A key feature of Solupore that differentiates it from other tools is that it is effective yet gentle, with minimal perturbation of treated cells. Cells engineered with Solupore show enhanced functionality and proliferative capacity compared with other techniques such as electroporation. Avectas recently won the 2019 Bio Science Laboratory of the Year Award at the Irish Laboratory Awards, beating competitors from big pharma, in recognition of the cross-disciplinary nature of Solupore and its cutting-edge position in helping to usher in the next wave of cell-based, biologically engineered medicines. In addition to scientific accolades, Avectas recently received two votes of investor confidence, the first being $10 million in equity financing awarded in April 2019 and the second being €2.2 million awarded by Horizon 2020 in 2018. This funding provides the company with the financial resources to accelerate the scale-up, validation and ultimate commercialization of the Solupore technology.

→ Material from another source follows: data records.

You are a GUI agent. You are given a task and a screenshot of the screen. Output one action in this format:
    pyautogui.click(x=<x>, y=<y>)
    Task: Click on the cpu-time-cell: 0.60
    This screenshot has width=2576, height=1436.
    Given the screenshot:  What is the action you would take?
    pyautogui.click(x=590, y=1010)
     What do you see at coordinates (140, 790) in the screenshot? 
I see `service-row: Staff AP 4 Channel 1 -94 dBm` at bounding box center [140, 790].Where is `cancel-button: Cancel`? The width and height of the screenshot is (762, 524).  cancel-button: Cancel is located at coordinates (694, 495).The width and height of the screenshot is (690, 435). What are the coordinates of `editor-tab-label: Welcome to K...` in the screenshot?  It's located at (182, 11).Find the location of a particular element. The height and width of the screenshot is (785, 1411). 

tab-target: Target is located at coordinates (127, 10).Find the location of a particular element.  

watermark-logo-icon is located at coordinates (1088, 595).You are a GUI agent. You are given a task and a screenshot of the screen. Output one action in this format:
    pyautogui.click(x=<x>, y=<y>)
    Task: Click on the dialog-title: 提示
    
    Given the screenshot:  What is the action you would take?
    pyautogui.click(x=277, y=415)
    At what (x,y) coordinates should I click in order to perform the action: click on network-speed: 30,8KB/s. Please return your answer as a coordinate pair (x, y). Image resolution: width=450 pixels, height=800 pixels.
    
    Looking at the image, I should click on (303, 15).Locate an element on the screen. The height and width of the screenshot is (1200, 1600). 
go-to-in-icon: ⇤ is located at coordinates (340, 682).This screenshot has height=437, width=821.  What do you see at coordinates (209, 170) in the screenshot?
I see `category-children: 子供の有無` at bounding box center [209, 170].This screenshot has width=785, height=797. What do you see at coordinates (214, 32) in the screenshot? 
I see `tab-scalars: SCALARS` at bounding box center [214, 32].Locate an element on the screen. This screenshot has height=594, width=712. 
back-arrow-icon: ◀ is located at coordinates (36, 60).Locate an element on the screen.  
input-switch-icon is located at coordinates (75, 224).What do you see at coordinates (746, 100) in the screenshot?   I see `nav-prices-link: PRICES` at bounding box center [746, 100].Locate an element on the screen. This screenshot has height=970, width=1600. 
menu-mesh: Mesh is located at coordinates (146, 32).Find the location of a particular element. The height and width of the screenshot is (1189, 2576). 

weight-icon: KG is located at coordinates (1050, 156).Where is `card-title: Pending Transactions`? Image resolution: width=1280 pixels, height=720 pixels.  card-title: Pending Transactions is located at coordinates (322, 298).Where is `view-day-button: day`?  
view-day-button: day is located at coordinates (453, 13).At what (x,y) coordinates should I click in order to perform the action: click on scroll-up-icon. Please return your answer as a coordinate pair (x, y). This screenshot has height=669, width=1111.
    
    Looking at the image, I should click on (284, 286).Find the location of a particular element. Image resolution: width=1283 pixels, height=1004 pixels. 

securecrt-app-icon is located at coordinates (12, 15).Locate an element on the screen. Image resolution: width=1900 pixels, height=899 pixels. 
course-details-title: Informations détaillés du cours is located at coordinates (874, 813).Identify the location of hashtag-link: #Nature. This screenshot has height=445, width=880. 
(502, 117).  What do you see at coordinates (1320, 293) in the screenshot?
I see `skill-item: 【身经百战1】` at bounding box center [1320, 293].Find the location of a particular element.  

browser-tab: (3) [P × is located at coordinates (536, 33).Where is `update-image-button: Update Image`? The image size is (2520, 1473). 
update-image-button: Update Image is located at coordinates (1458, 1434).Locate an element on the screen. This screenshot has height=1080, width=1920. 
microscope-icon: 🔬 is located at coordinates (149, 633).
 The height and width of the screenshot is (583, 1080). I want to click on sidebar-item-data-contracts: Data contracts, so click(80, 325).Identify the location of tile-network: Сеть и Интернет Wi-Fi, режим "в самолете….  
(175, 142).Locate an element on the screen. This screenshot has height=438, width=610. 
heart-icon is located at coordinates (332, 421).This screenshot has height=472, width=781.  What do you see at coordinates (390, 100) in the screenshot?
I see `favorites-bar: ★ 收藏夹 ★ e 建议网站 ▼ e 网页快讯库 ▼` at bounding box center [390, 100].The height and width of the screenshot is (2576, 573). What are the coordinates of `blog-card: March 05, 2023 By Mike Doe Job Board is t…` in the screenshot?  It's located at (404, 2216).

Growth of cell engineering

Cell engineering is a burgeoning therapeutic area. Chimeric antigen receptor-T cell, natural killer cells and gene-editing approaches are among the fastest-growing segments, and are currently being explored in more than 1,000 clinical trials. By 2027, the market for cell therapies is estimated to reach $10 billion. Avectas would be an ideal partner for companies seeking a competitive advantage in the quality, cost of production and associated manufacturing challenges of their cell-based medicines. Solupore can be moulded and modified to suit the needs of specific companies and to support multiple programs within companies, each with slightly different cell-engineering requirements.

Avectas is seeking to partner with companies that have a strong focus on immuno-oncology or other therapeutic areas that involve gene editing and other cell-modification techniques, that are pursuing multiple programs that are in the clinic or nearing clinical trials and that are looking ahead to develop next-generation treatments with new, better tools. “It’s exciting to think that cell engineering will be used in most next-generation advanced therapeutic products and where Solupore technology will improve the efficacy and manufacturability of these potentially curative products,” said Maguire.